EXERCISE REQUIREMENTS: With the line containing "pearl (853, 1262)" as the start and the line containing "life (827, 1217)" as the end, transcribe that span of the entries below exactly, including both.

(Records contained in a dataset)

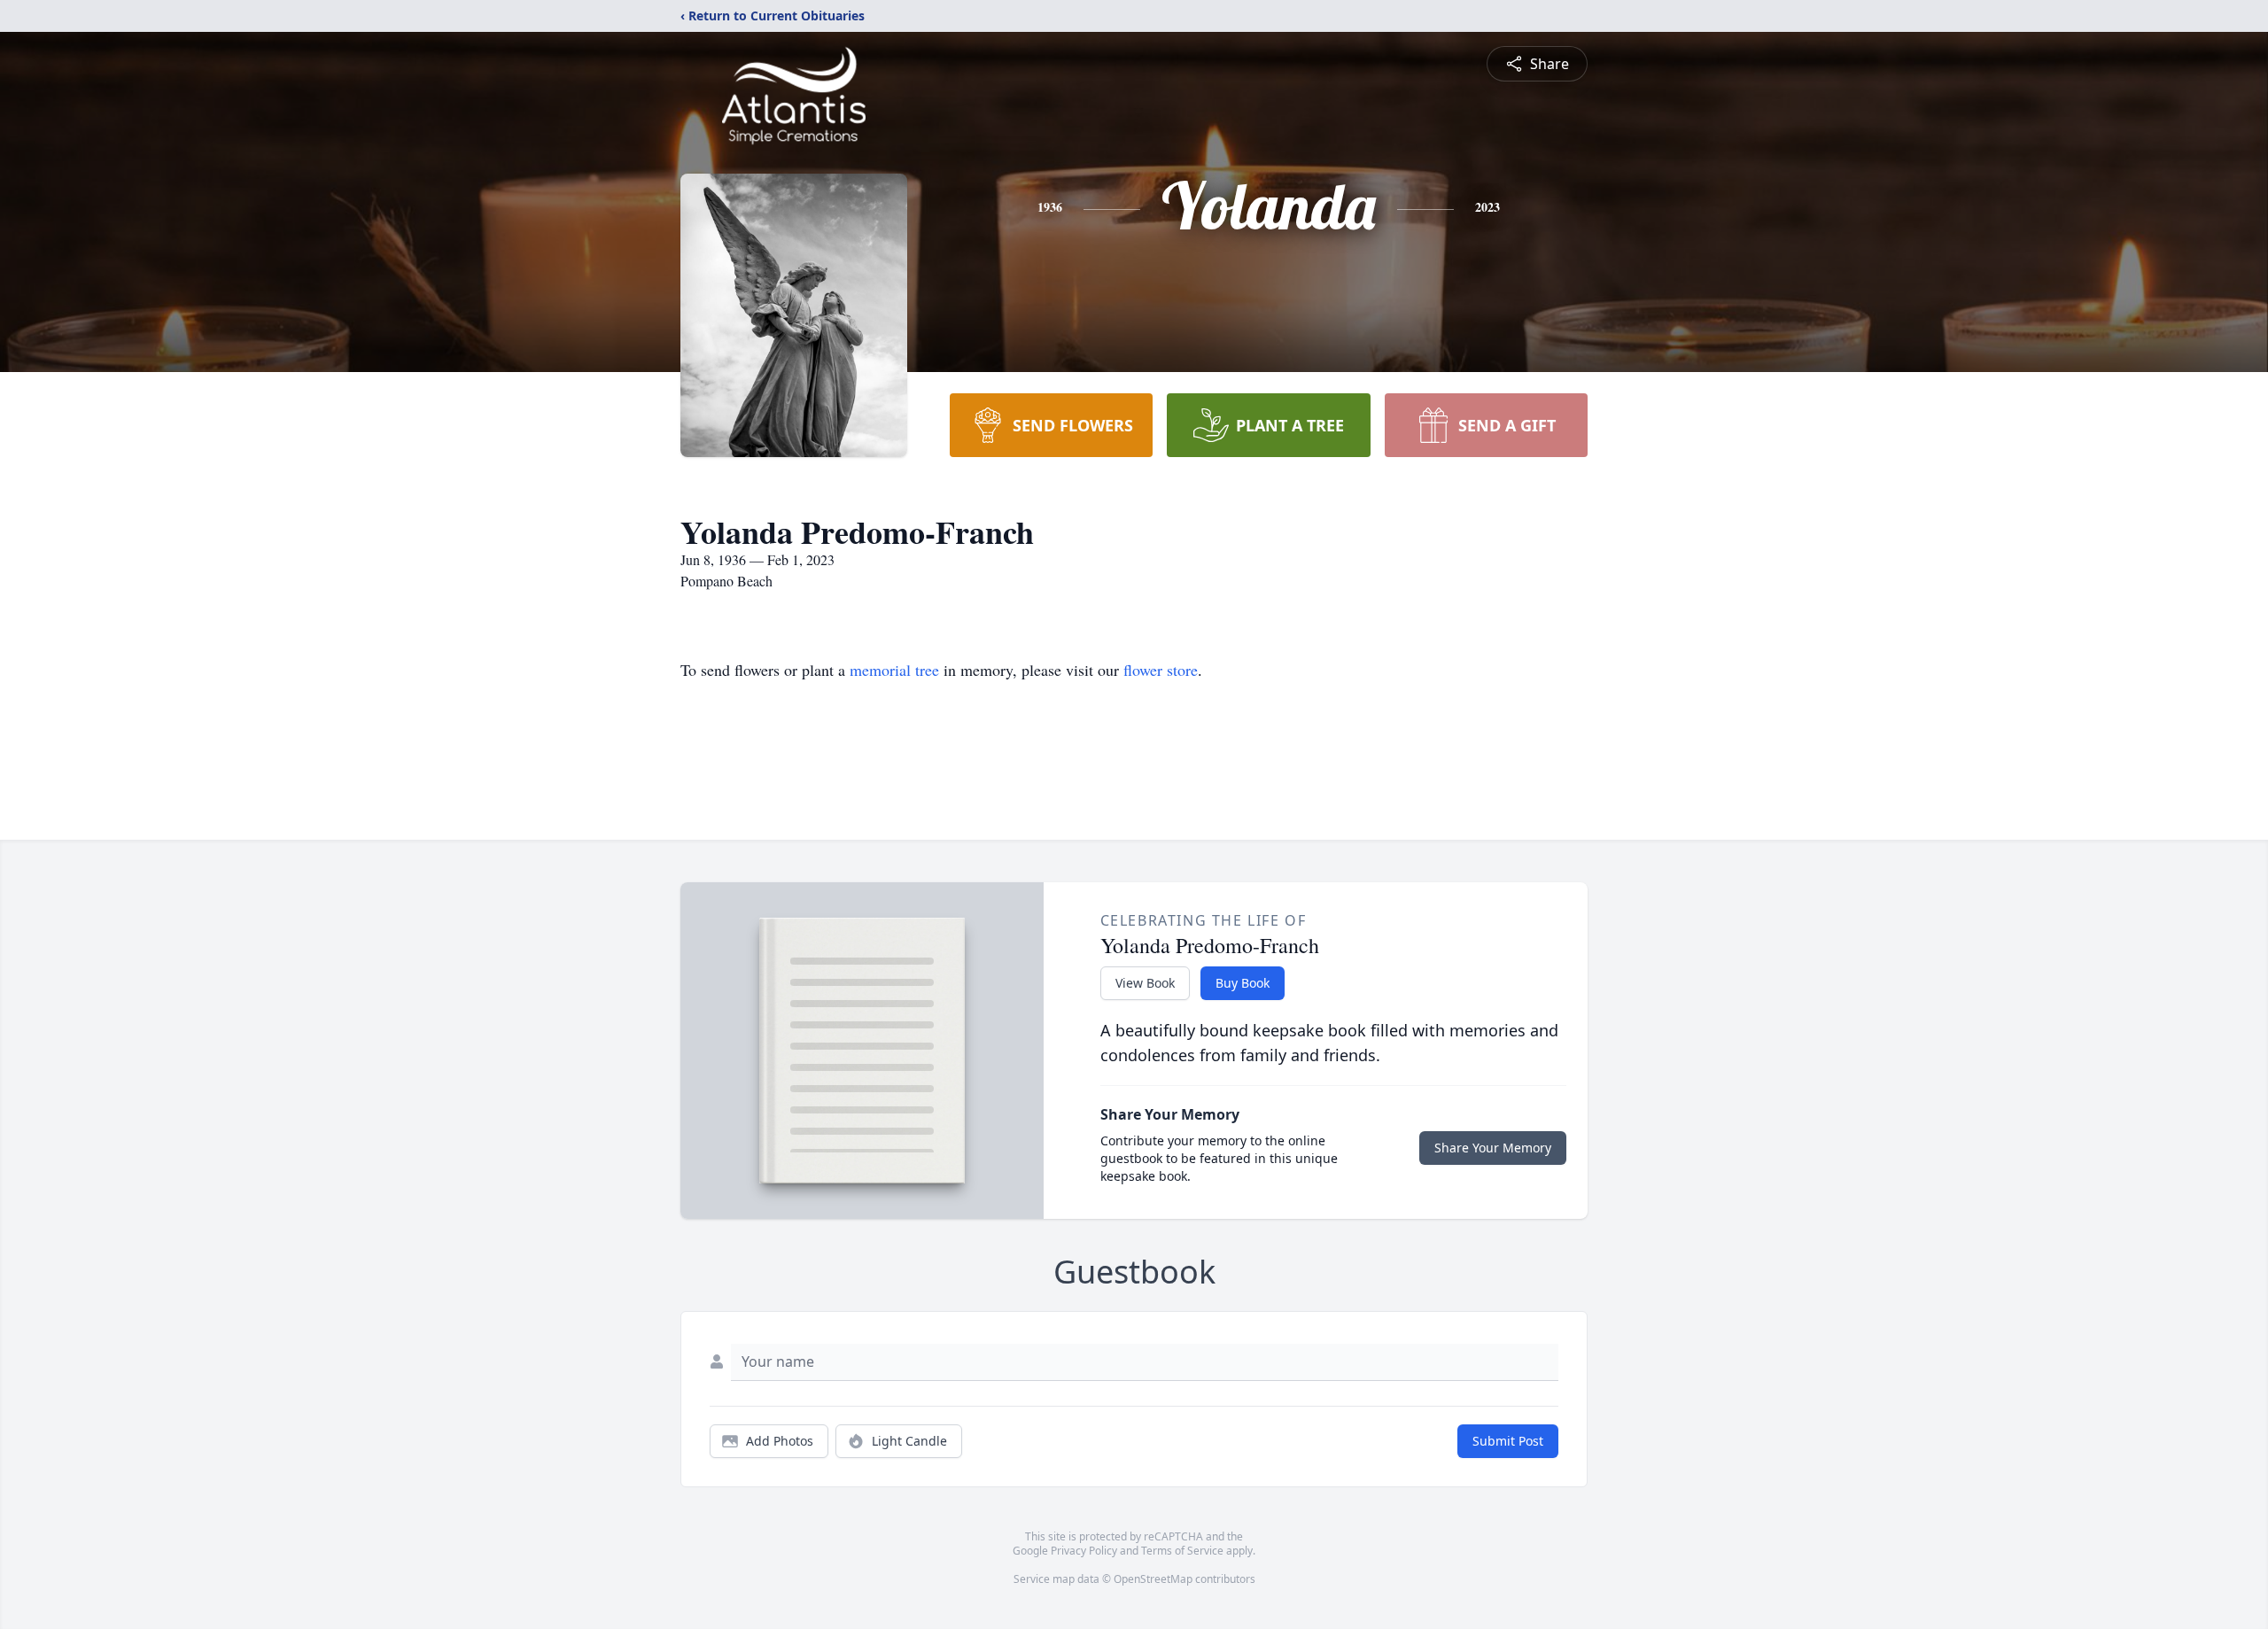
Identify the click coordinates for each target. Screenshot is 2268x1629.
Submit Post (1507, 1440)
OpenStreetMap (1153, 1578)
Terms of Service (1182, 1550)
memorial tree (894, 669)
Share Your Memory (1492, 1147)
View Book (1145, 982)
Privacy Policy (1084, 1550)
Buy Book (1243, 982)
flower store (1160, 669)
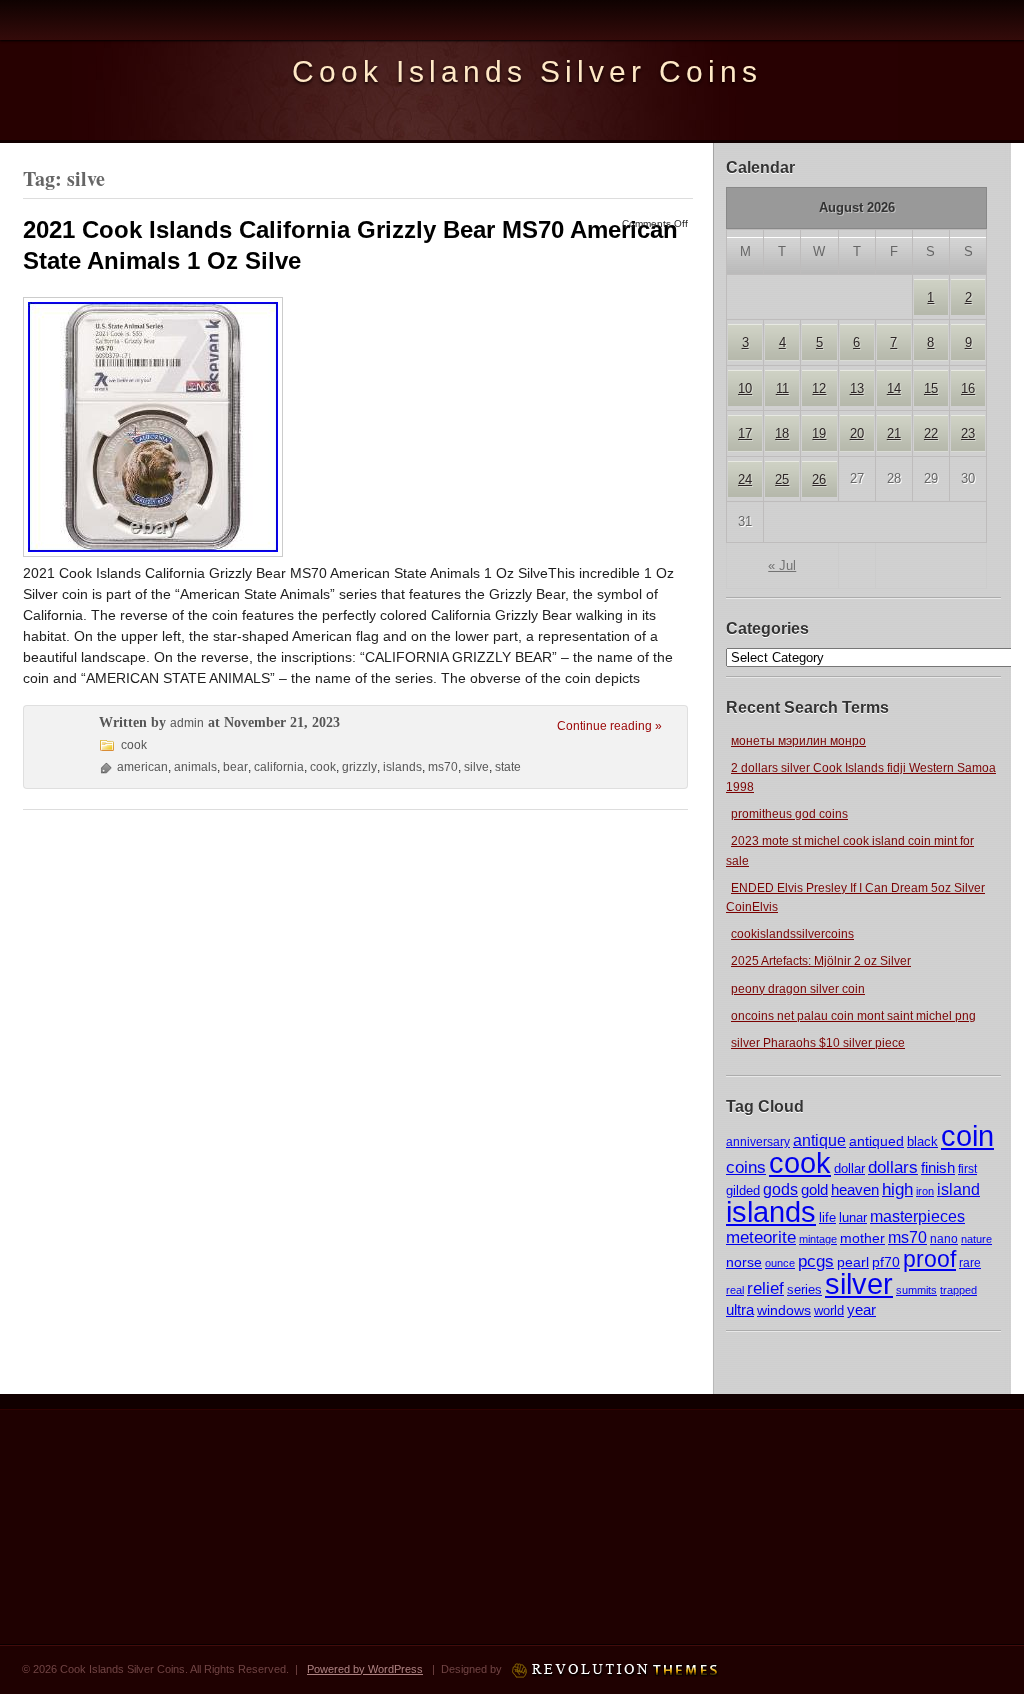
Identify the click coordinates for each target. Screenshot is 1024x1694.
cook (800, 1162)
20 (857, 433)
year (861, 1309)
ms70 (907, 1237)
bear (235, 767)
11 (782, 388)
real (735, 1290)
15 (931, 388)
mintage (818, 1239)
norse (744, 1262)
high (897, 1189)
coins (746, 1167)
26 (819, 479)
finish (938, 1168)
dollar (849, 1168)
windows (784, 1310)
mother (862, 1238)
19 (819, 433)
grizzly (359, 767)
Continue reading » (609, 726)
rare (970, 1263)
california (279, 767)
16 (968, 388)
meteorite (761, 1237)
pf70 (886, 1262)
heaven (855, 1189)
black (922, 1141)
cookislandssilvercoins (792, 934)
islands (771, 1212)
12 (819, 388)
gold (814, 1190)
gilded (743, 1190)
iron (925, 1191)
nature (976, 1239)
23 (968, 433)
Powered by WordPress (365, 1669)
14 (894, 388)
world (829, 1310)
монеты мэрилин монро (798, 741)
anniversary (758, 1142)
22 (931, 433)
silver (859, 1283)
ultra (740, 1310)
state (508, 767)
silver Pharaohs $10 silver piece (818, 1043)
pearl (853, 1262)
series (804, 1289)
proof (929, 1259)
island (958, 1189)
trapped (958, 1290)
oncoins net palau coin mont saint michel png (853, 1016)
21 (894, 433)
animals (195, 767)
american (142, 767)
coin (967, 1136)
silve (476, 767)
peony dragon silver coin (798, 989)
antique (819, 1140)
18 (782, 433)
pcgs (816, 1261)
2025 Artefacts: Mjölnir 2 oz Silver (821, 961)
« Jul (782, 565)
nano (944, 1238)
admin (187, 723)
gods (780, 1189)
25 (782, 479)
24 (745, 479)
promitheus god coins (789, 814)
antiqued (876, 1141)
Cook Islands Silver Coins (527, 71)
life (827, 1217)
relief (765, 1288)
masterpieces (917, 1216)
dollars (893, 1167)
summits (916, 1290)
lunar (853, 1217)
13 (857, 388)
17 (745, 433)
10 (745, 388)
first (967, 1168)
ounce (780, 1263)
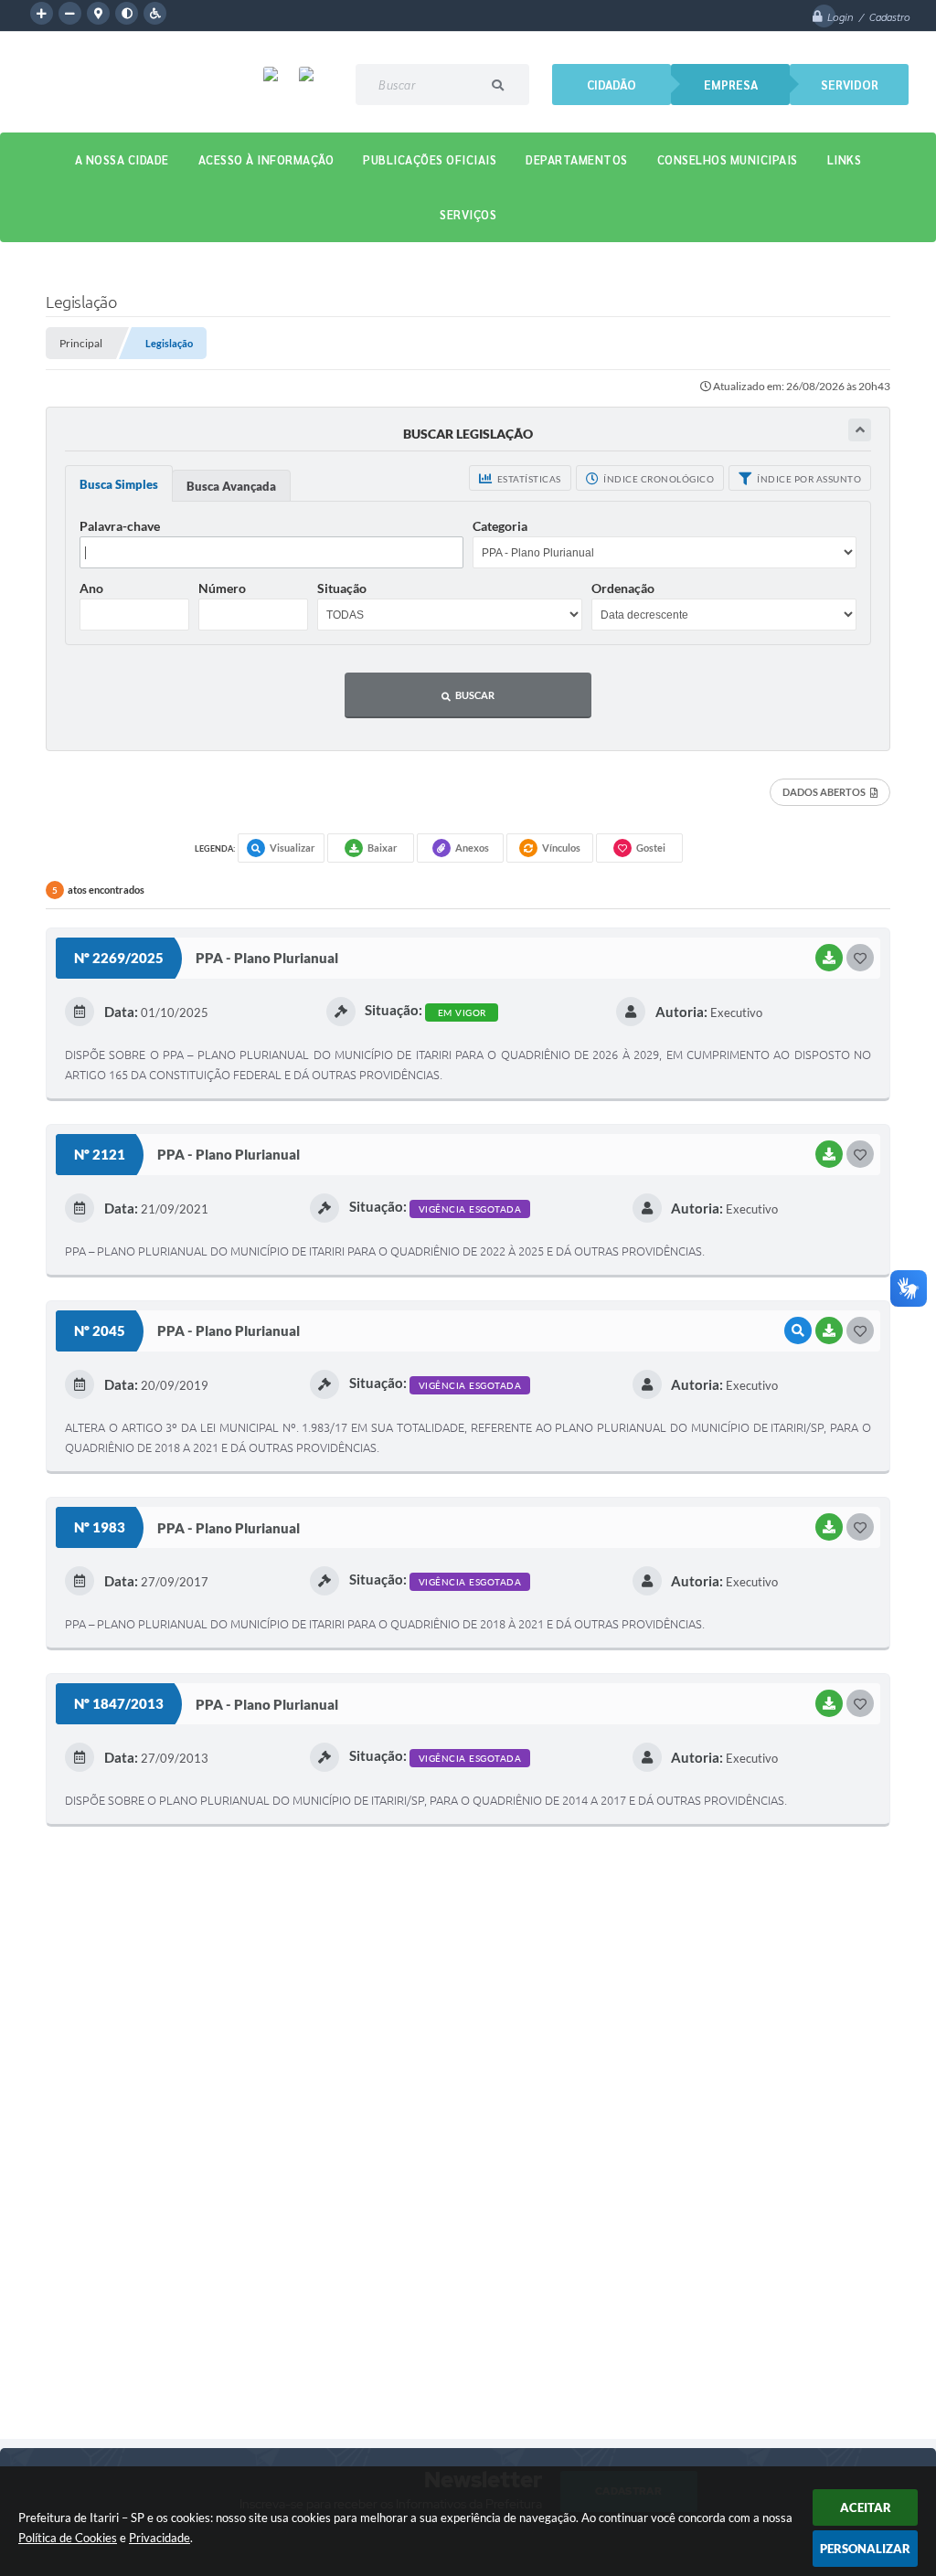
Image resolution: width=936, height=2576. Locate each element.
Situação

EXERCISE SOLUTION:
pearl (853, 1262)
series (804, 1289)
proof (929, 1259)
island (958, 1189)
trapped (958, 1290)
oncoins net palau coin mont saint michel png (853, 1016)
21 (894, 433)
animals (195, 767)
american (142, 767)
coin (967, 1136)
silve (476, 767)
peony dragon silver coin (798, 989)
antique (819, 1140)
18 (782, 433)
pcgs (816, 1261)
2025 Artefacts: Mjölnir 2 oz Silver (821, 961)
« Jul (782, 565)
nano (944, 1238)
admin (187, 723)
gods (780, 1189)
25 (782, 479)
24 (745, 479)
promitheus god coins (789, 814)
antiqued (876, 1141)
Cook Islands Silver Coins (527, 71)
life (827, 1217)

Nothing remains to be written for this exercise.